A la troisième personne


    La peinture peut être un moyen de définir un espace, une surface, un territoire. Depuis plusieurs années, le travail de Philippe Richard se développe autour d’une réflexion plastique quittant le tableau proprement dit fait de débordements, d’éléments proliférant dans l’espace d’exposition et sur les murs de cet espace. L’espace d’exposition n’est plus seulement un écrin recevant les œuvres, il participe activement à l’œuvre en train de se faire, il en devient le fond, le support actif.

    Philippe Richard est peintre. Il se dit peintre. Il est vrai qu’il peint des tableaux, des tableaux de toutes les tailles, des grands et des petits.

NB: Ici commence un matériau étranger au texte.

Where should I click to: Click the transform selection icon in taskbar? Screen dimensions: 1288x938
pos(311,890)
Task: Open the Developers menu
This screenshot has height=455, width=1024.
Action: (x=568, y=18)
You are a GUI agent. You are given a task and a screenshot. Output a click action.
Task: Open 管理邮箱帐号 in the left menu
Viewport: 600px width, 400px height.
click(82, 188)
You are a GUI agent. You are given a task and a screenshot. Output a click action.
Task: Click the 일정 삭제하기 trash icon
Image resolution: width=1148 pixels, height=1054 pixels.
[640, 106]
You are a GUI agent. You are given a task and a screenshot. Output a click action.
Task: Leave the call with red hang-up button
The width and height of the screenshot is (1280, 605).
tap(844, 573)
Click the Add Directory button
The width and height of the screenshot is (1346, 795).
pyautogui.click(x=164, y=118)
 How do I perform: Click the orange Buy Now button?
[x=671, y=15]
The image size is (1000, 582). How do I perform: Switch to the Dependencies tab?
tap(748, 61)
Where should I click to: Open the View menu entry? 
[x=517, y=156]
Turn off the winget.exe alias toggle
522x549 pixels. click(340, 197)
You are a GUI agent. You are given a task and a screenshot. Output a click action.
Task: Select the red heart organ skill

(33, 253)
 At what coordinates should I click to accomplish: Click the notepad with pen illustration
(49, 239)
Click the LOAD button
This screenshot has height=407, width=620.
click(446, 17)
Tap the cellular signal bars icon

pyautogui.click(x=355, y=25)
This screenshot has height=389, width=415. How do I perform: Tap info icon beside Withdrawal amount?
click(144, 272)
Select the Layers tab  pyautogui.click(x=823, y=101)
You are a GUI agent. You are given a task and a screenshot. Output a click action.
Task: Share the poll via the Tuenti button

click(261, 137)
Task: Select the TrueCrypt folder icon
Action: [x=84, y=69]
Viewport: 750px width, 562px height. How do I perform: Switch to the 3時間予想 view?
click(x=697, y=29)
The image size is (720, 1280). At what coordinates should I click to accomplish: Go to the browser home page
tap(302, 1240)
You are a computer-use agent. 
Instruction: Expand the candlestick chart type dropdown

Il peint aussi d’autres choses, sur d’autres matériaux. Il invente des formes, des structures lourdes ou légères, solides ou mobiles, sur lesquelles il peint. C’est pour cela qu’il se dit peintre.

    Avant, il ne peignait que sur des tableaux, et puis il a peint sur des bois flottés trouvés en Islande. Depuis, il peint sur n’importe quoi, mais plutôt sur du bois. Ses dernières œuvres sont constituées de nombreux tasseaux de bois peint assemblés entre eux, constituant une structure, des structures organisées proliférantes, ou des disques de bois peints réunis en groupes sur le mur. C’est parce qu’il peint sur de nombreux supports que Philippe Richard se dit peintre. Même quand son travail envahit les murs, remplit les volumes, envahit l’espace public, Philippe Richard maintient le fait qu’il est peintre
et rien d’autre.

    Si l’on regarde ce qu’il peint, Philippe Richard ne peint que des éléments simples, à base d’aplats, de lignes et de points. Certaines fois, les éléments picturaux sont entièrement représentés sur la surface peinte. Les formes se trouvent alors contraintes par l’espace pictural proposé. D’autres fois, au contraire, les éléments s’échappent de la surface peinte, créent alors un hors champ riche de possibles, d’inventions potentielles débordant de la toile pour se développer éventuellement sur les murs, le plafond ou le sol ; des éléments hétérogènes colonisant le monde réel. Eric Suchère écrit qu’il s’agit de peinture polymorphe.

    Philippe Richard dit qu’il a toujours voulu être artiste, ou alors jardinier ou alors voleur. Il aime regarder les choses pousser : les plantes, les personnes, les idées. Il est aussi un peu voyou, pas toujours comme il faut. Il dit aussi que les sciences et leurs iconographies ont toujours été pour lui une source d’inspiration. Il faut bien peindre quelque chose. Mais les cellules qu’il peint, les schémas qu’il invente sont plus que des motifs picturaux. Ils représentent des éléments d’une organisation possible, d’un organisme en train de naître. Ils parlent du pouvoir évocateur des images.

    Philippe Richard dit qu’il n’en est qu’au commencement, que tout reste à faire, que le temps passe trop vite. Quand il ne va pas bien ou quand il est en forme, il va dans les musées voir de la peinture ancienne. Il dit que les tableaux sont une belle idée. Il trouve que l’invention de l’image fixe est une invention formidable, inégalée, qu’elle permet de prendre la mesure du flux incessant de la pensée qui, lui, ne s’arrête jamais.

    Il utilise aussi des motifs décoratifs. Ces motifs se retrouvent dans de multiples civilisations, de lieux ou d’époques très différents. Il appartiennent à tout le monde. Il aime les choses de peu de valeur, comme la chanson de variété, les petits actes de la vie quotidienne, les détails sans importance. Cet aspect est très important. Il croit que c’est dans les toutes petites choses que se trouve l’essentiel. Il aime que les gens simples voient autant de choses dans ses peintures que les personnes dites érudites. Ce n’est qu’une question de perception et de registre. Il aime jouer sur tous les tableaux. Il faut avancer prudemment mais dans toutes les directions à la fois.